Selon lui, les fouilles, commencées en 2018, se situent sur le site de Pampa la Cruz, dans la station balnéaire de Huanchaco, à environ 700 kilomètres au nord de Lima. Les enfants, âgés entre 4 et 14 ans, ont été tués selon un rituel offert aux dieux de la civilisation Chimu censé apaiser leur colère, supposée responsable des catastrophes naturelles liées au phénomène climatique El Niño.

 

 

 

"Partout où nous creusons, nous en trouvons"

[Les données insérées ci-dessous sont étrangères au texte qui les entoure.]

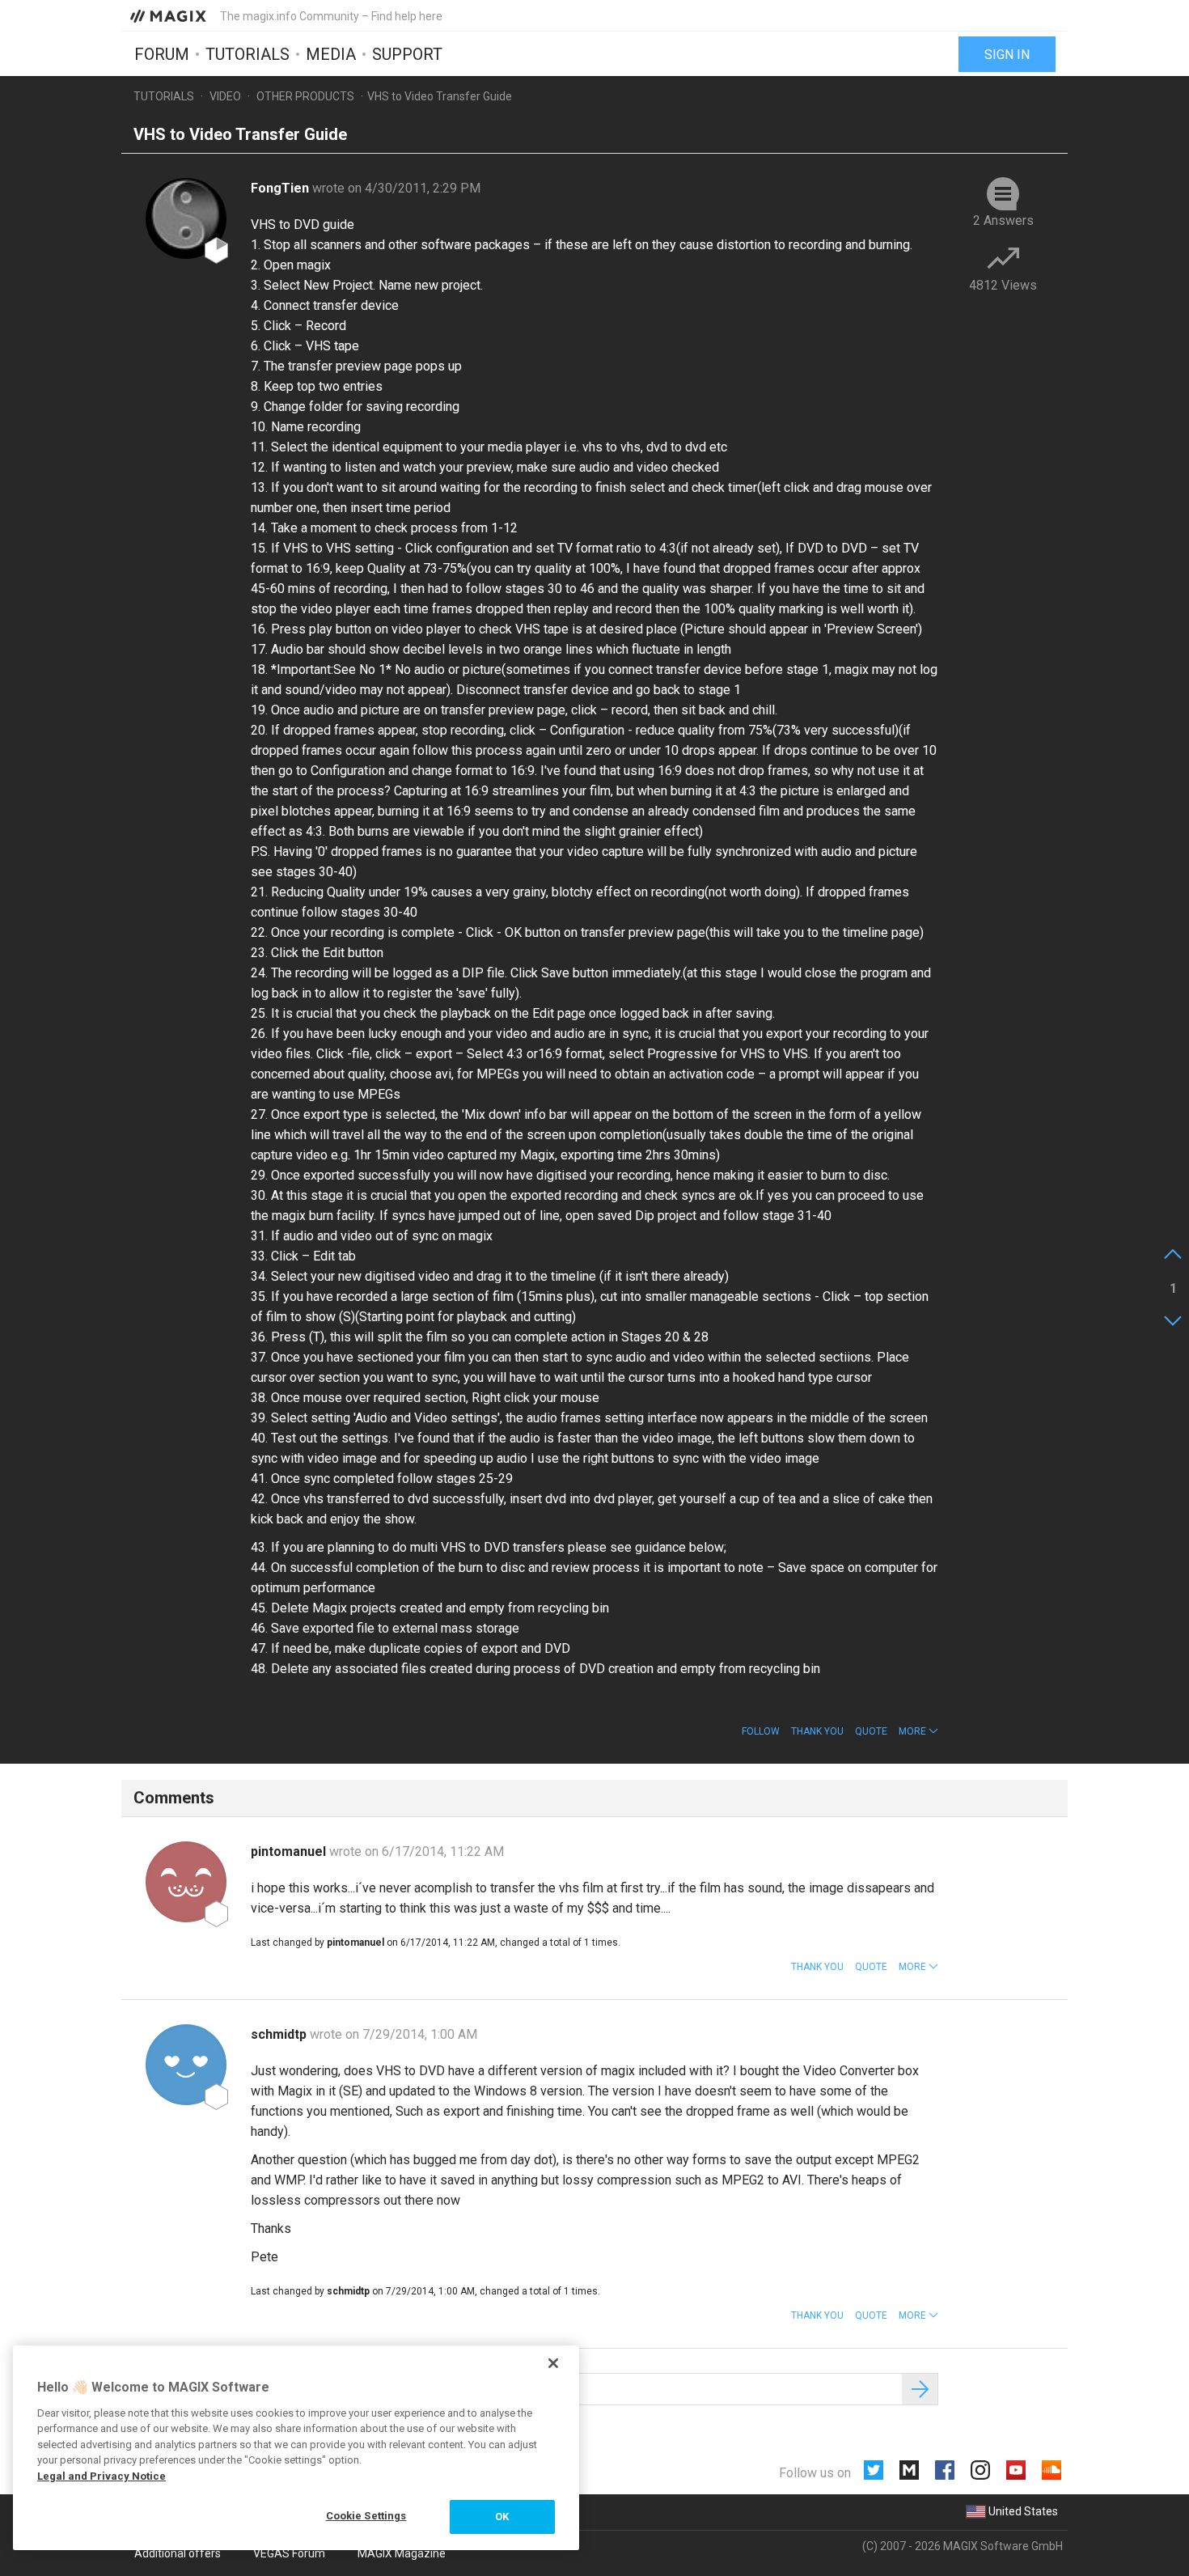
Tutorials (247, 54)
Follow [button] (761, 1731)
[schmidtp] (186, 2064)
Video (225, 96)
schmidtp (280, 2034)
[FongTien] (186, 218)
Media (331, 54)
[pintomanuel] (186, 1881)
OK (502, 2516)
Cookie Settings (366, 2516)
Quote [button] (871, 1731)
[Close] (553, 2363)
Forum (161, 54)
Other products (305, 96)
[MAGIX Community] (169, 15)
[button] (918, 1731)
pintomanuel (290, 1851)
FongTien (281, 188)
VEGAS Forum (289, 2553)
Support (407, 54)
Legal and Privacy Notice (101, 2476)
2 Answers (1003, 220)
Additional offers (177, 2553)
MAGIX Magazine (402, 2553)
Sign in (1007, 54)
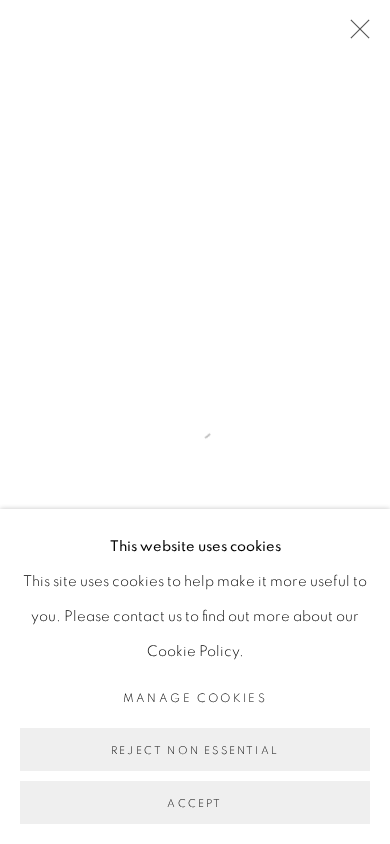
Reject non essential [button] (195, 750)
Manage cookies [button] (195, 698)
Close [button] (355, 35)
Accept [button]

Les archéologues ont d'ailleurs trouvé des preuves d'un épisode de pluies abondantes au moment du sacrifice. "Partout où nous creusons nous en trouvons un autre [enfant]", inhumé le visage tourné vers l'océan, a poursuivi le responsable des fouilles. Certains ont encore de la peau, des cheveux, et portent aux oreilles des bijoux en argent.

 

 

Huanchaco a été le théâtre de plusieurs sacrifices massifs d'enfants sous l'empire Chimu. Un charnier de 56 enfants avait été exhumé en juin 2018 sur le même site de Pampa la Cruz et un autre de 140 enfants et 200 jeunes lamas avait été découvert en avril de la même année à proximité, sur le site de Huanchaquito. "Huanchaco est définitivement le lieu choisi [par les Chimus] pour perpétrer ces sacrifices," a conclu Feren Castillo.